6–8 The study was approved by the Institutional Review Boards of the National Institutes of Health (Bethesda, Maryland) and its contractors. From the enrollment data, two exposure metrics were developed; the first was lifetime days of pesticide use, calculated as the product of years of use of each specific pesticide and average number of days used per year. The second metric, intensity-weighted lifetime days of use, incorporated information about factors that might impact exposure, such as the use of personal protective equipment, whether the applicator mixed pesticides, performed equipment repair, and methods of application.
9 Five years later in Phase 2 (1999–2005), we administered a computer-assisted telephone interview questionnaire that described pesticide use since enrollment. Specifically, participants were asked about the last year that they applied pesticides, which was denoted as the Phase 2 reference year, and the type and frequency of use of specific pesticides.
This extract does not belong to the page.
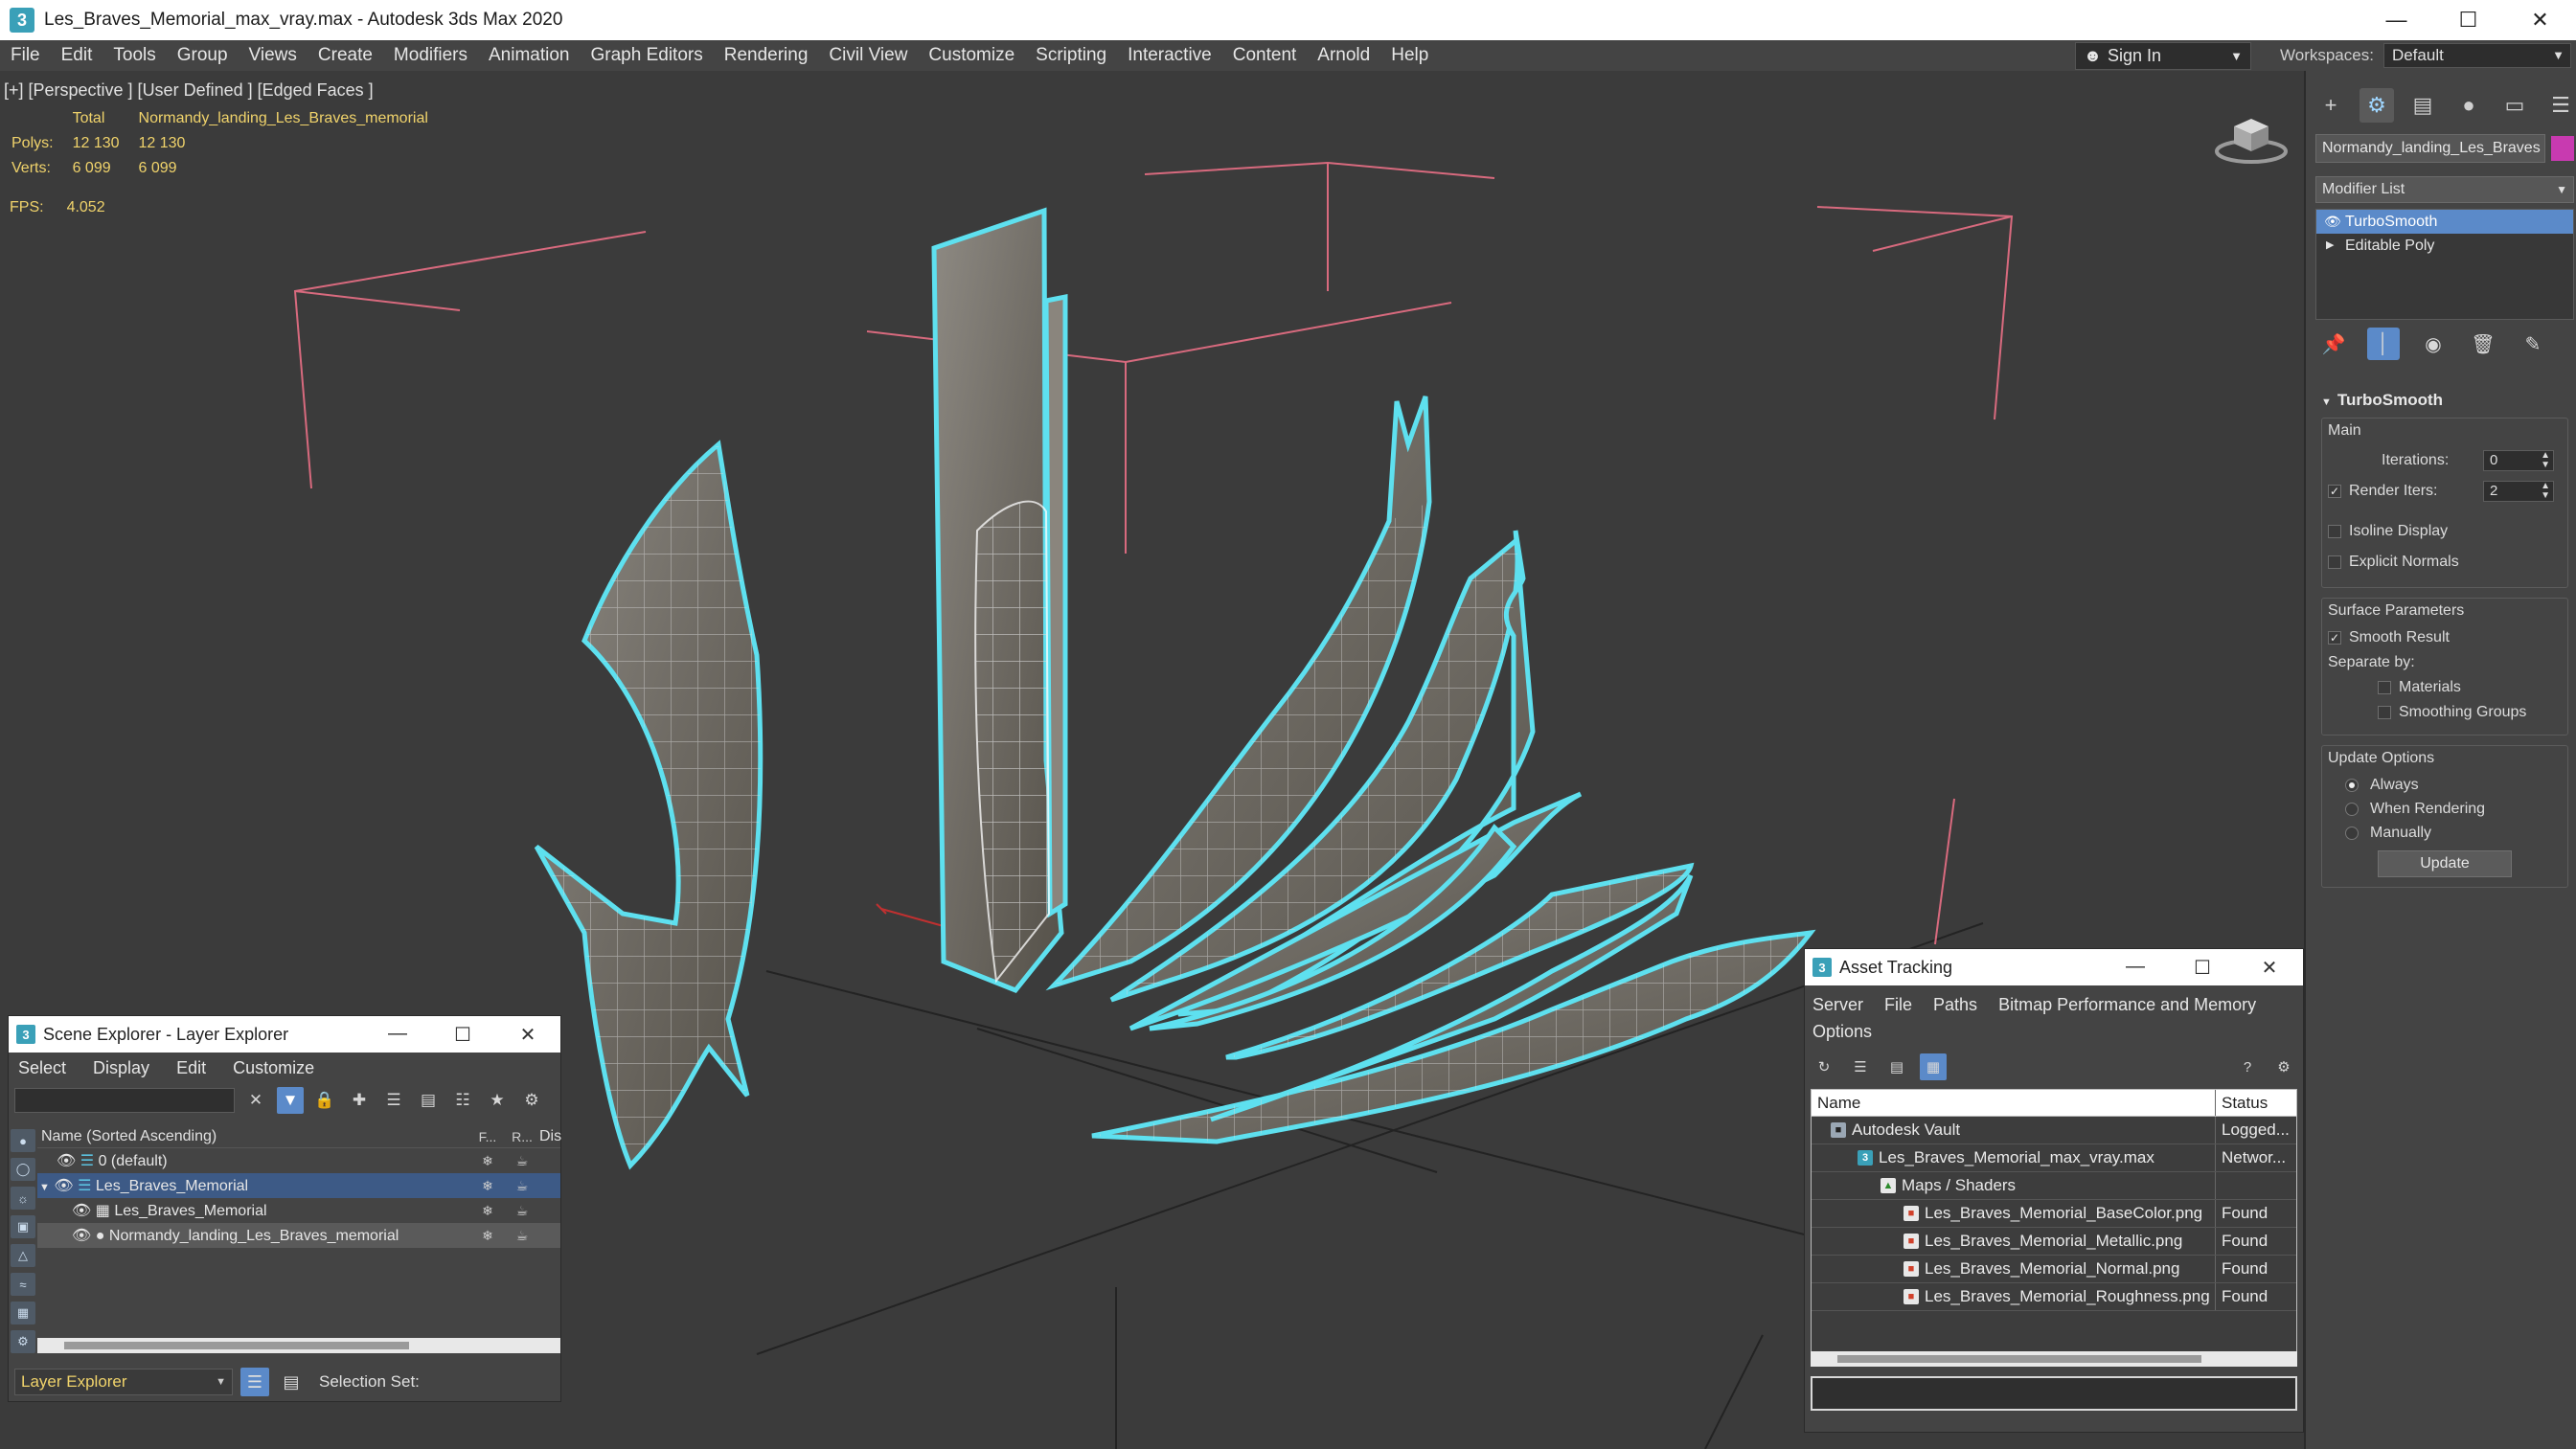  What do you see at coordinates (462, 1035) in the screenshot?
I see `maximize-button: ☐` at bounding box center [462, 1035].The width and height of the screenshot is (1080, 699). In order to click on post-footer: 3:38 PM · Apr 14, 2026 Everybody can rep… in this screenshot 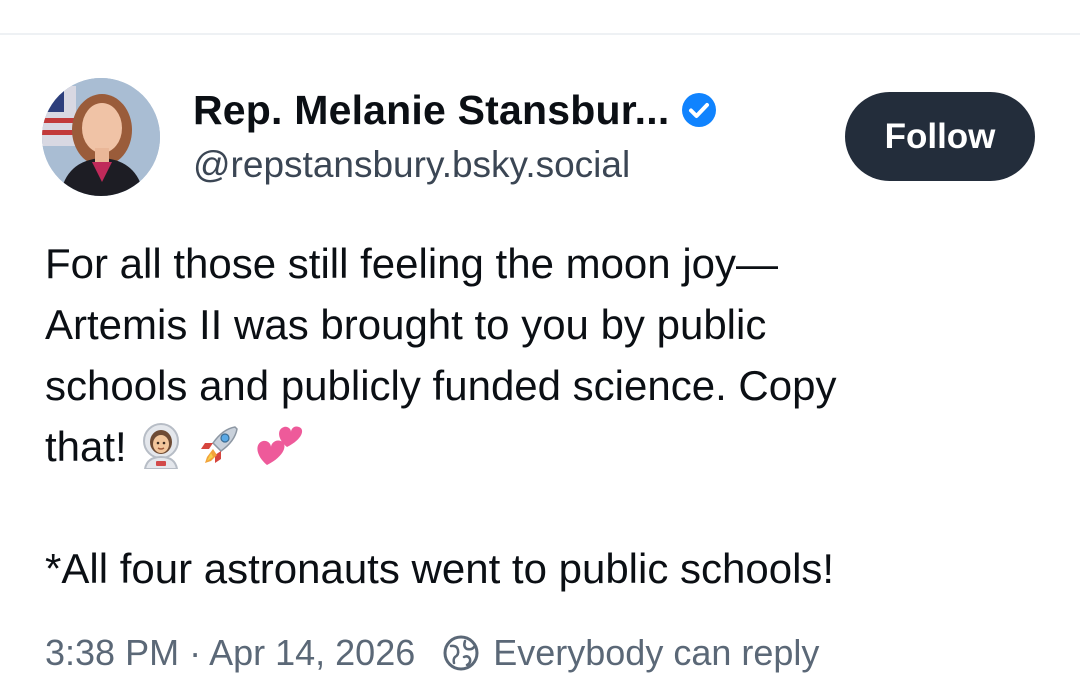, I will do `click(432, 653)`.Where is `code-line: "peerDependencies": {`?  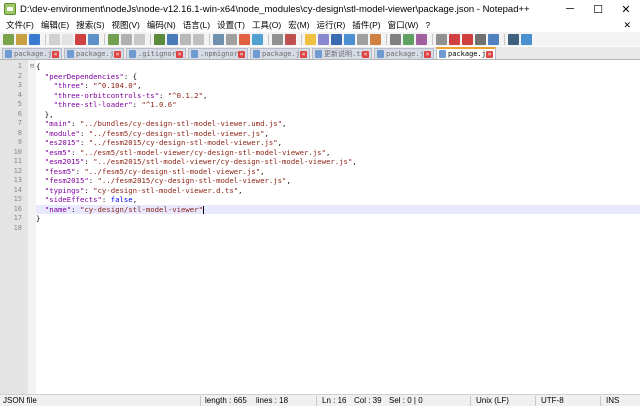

A total of 36,342 (63%) of the original participants completed the questionnaire; 8% had died between enrollment and the administration of Phase 2, 15% refused, and 14% could not be reached.
10 For epidemiological analyses, pesticide use information collected in Phase 2 was cumulatively added to information collected in Phase 1 for both aforementioned exposure metrics, using details of specific pesticide use.
When using pesticide exposure in an analysis, there are several ways to handle missing Phase 2 information, including omission of those subjects, simple imputation (e.g., mean value substitution), or ignoring non-response in Phase 2 and implicitly assume zero pesticide exposure after Phase 1, which would be erroneous for most participants who did not complete the Phase 2 questionnaire. To correct for this potential bias, a data-driven multiple imputation for the 20,968 applicators (37%) who did not complete the Phase 2 questionnaire was employed. This paper describes the complex, multi-step process used to impute missing information on pesticide use from Phase 2 and an evaluation of the imputation procedure based on a holdout subset of participants with complete data (i.e., individuals who completed both Phase 1 and Phase 2). We also discuss the assumptions and advantages of multiple imputations.